Internet DRAFT - draft-pan-ipsecme-esp-trailer-adjustment
draft-pan-ipsecme-esp-trailer-adjustment
IPSECME Working Group W. Pan
Internet-Draft C. Fang
Intended status: Informational Huawei
Expires: 25 April 2024 23 October 2023
Considerations for Adjustments of Encapsulating Security Payload (ESP)
Trailer
draft-pan-ipsecme-esp-trailer-adjustment-00
Abstract
Implementing IPsec in hardware is a way to improve the forwarding
performance of IPsec. However, the current IPsec ESP packet design,
i.e., the position of ESP trailer, imposes a new overhead challenge
for implementing IPsec in hardware. This document explains how this
overhead challenge occurs and proposes the possible solutions.
About This Document
This note is to be removed before publishing as an RFC.
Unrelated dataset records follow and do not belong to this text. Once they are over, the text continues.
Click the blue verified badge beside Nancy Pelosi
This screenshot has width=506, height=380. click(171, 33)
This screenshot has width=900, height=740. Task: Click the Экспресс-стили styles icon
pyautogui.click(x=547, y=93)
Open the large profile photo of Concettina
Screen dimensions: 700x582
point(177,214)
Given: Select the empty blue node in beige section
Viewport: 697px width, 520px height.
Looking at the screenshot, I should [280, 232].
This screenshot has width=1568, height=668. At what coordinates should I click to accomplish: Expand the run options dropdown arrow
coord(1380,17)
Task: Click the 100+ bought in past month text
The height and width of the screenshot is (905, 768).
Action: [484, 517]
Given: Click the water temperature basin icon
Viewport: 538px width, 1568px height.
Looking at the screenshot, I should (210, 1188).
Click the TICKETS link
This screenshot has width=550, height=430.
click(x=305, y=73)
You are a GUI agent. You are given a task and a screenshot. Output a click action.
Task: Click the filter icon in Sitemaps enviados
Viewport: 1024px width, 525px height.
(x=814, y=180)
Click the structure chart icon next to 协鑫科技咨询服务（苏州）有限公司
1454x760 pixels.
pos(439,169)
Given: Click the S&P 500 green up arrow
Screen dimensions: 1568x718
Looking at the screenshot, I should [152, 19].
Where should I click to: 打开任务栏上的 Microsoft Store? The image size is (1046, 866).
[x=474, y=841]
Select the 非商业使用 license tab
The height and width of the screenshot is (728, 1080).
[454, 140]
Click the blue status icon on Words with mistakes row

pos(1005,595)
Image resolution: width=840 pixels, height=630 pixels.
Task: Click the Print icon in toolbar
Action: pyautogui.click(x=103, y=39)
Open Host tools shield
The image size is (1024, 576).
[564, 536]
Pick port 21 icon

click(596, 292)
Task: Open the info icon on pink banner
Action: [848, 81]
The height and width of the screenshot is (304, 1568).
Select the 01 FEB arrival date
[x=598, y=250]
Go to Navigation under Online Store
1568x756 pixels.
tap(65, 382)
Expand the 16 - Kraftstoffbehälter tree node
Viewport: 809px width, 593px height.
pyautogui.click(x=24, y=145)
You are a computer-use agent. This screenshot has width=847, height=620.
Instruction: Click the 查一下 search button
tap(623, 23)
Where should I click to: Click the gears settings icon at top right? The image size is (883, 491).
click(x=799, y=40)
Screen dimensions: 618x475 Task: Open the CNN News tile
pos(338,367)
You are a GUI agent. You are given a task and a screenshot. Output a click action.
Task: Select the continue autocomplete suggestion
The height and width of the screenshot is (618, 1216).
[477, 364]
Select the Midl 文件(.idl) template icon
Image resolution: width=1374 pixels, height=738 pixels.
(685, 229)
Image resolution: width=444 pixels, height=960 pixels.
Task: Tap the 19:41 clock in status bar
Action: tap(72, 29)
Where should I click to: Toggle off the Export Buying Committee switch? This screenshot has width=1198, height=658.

Status information for this document may be found at
https://datatracker.ietf.org/doc/draft-pan-ipsecme-esp-trailer-
adjustment/.
Discussion of this document takes place on the ipsec Working Group
mailing list (mailto:ipsec@ietf.org), which is archived at
https://mailarchive.ietf.org/arch/browse/ipsec/. Subscribe at
https://www.ietf.org/mailman/listinfo/ipsec/.
Status of This Memo
This Internet-Draft is submitted in full conformance with the
provisions of BCP 78 and BCP 79.
Internet-Drafts are working documents of the Internet Engineering
Task Force (IETF). Note that other groups may also distribute
working documents as Internet-Drafts. The list of current Internet-
Drafts is at https://datatracker.ietf.org/drafts/current/.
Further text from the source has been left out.